How much do you recommend me lower the carbs by?


----------



## s3_abv (Feb 10, 2010)

I might take the whey from my post and just keep the 40g dextrose with 10g creatine.


----------



## s3_abv (Feb 10, 2010)

That 2x24 hour fast is crazy mate. How do you cope with that?

I' a brickie and couldn't fast as i would have no energy for work at all lol.


----------



## Greenspin (Dec 27, 2010)

s3_abv said:


> That 2x24 hour fast is crazy mate. How do you cope with that?
> 
> I' a brickie and couldn't fast as i would have no energy for work at all lol.


Yeah, I would not be doing it if I was a brickie lol. But I enjoy it. And it means I don't have to be as careful when I put food in my mouth. I count Kcals roughly, but not strictly. And I gain fat easy. But I roughly follow Leangains style eating, so fast 16 hour a day anyway, and eat during an 8 hour period.


----------



## s3_abv (Feb 10, 2010)

Sounds good mate but coud never try that tbh.

Goodluck with it tho!!


----------



## s3_abv (Feb 10, 2010)

If i wanted to increase cals further what should i increase. Fats/carbs? Where would you put the extra cals in each meal???

I don't think i'm going to be in much of a surplus with my active 8 hour job.


----------



## need2bodybuild (May 11, 2011)

^^With your job i'd say carbs mate, your bulking after all.

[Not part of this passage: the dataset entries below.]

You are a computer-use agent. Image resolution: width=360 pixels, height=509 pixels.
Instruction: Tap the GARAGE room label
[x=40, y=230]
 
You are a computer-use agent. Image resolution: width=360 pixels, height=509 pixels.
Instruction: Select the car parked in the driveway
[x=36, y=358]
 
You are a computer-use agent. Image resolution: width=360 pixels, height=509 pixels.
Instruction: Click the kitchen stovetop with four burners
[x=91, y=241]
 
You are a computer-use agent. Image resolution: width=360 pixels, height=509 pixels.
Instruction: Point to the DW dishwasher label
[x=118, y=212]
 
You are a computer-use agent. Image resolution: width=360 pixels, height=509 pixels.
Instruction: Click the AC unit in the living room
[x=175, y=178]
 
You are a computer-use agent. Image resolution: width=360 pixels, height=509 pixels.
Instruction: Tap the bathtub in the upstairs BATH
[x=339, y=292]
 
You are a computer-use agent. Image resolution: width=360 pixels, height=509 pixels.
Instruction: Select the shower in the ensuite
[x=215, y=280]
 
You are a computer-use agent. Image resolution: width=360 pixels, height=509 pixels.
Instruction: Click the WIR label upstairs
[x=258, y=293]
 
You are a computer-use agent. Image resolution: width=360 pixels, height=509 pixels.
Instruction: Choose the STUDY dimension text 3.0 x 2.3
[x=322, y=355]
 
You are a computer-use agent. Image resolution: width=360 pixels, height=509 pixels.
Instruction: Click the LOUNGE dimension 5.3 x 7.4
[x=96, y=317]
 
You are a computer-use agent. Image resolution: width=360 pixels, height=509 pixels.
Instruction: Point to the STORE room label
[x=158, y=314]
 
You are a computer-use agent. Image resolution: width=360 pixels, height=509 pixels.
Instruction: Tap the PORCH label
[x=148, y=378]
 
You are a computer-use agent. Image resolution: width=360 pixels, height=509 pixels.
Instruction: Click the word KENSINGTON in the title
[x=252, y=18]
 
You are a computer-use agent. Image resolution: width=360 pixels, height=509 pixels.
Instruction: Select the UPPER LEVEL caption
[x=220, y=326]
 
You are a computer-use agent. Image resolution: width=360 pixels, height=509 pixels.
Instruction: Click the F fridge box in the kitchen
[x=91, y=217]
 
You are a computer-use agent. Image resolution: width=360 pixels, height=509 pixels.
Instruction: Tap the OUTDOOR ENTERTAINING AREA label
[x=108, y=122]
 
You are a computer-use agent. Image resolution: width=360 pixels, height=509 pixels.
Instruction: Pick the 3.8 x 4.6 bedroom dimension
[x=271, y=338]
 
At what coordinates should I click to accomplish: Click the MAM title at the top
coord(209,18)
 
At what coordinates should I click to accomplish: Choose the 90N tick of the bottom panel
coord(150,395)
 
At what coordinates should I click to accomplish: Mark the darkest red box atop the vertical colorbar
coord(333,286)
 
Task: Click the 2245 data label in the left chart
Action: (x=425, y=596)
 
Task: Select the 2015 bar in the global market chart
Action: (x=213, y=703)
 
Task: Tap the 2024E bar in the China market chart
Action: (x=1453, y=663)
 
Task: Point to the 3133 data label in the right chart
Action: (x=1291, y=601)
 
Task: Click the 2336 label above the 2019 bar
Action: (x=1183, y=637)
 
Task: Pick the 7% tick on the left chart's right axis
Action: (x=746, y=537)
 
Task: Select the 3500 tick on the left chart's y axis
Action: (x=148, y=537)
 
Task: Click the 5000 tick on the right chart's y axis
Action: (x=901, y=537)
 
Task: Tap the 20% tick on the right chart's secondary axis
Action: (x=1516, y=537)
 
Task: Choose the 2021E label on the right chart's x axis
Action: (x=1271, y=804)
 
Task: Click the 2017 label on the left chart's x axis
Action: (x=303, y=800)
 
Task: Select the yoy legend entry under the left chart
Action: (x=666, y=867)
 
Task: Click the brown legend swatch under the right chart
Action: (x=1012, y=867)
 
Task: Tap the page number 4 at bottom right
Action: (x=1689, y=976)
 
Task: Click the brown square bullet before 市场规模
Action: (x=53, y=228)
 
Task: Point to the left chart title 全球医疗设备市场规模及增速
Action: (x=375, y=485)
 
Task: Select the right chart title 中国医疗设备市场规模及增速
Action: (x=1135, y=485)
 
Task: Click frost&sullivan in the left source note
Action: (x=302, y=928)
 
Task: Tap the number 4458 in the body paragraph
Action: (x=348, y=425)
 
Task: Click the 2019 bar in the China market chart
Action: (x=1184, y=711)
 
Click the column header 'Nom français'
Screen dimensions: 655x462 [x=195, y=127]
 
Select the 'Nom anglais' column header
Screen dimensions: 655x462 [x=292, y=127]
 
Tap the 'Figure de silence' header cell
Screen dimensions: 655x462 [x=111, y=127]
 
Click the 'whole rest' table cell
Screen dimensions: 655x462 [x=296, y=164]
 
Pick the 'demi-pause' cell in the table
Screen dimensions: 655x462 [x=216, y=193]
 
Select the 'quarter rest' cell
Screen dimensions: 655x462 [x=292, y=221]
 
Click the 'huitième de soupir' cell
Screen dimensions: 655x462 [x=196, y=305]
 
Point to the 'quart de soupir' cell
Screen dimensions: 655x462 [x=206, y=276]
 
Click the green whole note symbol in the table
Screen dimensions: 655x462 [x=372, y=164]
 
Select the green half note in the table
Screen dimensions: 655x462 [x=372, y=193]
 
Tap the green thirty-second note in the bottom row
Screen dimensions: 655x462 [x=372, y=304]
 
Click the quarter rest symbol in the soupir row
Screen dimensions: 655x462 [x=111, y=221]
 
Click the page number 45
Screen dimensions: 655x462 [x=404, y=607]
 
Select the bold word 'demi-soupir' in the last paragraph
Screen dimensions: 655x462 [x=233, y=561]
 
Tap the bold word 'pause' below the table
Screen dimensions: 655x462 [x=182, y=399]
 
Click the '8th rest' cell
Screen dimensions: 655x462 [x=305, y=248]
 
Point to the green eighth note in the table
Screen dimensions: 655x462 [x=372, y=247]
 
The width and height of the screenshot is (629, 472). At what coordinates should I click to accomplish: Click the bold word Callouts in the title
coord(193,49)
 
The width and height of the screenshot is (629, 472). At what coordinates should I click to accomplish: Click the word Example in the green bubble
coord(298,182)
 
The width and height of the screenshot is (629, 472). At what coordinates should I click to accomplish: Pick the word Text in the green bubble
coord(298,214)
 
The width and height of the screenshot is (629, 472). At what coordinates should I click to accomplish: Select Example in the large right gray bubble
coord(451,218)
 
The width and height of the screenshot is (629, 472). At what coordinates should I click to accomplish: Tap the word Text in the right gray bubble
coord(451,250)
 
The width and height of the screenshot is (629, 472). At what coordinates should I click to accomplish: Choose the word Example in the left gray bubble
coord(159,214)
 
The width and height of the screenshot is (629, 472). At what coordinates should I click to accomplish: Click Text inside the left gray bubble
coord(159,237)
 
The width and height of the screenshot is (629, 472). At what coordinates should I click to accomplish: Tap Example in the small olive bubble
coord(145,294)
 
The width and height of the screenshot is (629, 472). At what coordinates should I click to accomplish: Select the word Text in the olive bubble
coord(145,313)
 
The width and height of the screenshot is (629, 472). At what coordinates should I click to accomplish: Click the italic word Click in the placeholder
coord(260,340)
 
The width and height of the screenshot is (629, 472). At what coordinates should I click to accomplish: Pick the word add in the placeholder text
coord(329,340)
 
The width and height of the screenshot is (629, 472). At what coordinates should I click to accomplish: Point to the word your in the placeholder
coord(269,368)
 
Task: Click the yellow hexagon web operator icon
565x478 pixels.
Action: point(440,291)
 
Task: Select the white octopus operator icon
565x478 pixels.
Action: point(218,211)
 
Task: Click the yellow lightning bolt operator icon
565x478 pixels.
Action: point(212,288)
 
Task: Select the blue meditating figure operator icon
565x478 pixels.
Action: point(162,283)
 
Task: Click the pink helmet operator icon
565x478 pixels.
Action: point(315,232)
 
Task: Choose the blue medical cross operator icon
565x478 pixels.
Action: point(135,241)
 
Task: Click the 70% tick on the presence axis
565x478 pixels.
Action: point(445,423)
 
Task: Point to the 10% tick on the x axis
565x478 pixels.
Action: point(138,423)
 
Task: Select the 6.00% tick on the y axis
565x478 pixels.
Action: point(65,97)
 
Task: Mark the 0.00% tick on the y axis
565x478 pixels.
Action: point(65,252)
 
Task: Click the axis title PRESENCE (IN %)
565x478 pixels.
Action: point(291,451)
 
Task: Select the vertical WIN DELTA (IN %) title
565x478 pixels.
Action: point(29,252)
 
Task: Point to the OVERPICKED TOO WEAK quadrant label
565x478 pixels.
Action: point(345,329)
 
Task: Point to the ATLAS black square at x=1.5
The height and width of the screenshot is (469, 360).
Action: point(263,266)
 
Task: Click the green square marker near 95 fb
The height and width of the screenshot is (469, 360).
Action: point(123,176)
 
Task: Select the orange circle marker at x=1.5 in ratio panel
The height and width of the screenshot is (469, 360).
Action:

Divide them up and spread them through your meals at work.


----------



## s3_abv (Feb 10, 2010)

K mate. I've never eat so many clean carbs before lol. Is there anychance of eating too many in one sitting tho?


----------



## need2bodybuild (May 11, 2011)

s3_abv said:


> K mate. I've never eat so many clean carbs before lol. Is there anychance of eating too many in one sitting tho?


No but there is a chance of eating too much when the days up. You just have to experiment and find out how many cals you need to gain muscle but limit fat gain mate.


----------



## s3_abv (Feb 10, 2010)

Will stay around 300g of carbs then and have cals around 3500 for now. Will have to see how i go on in another weeks time or so.

Cheers mate


----------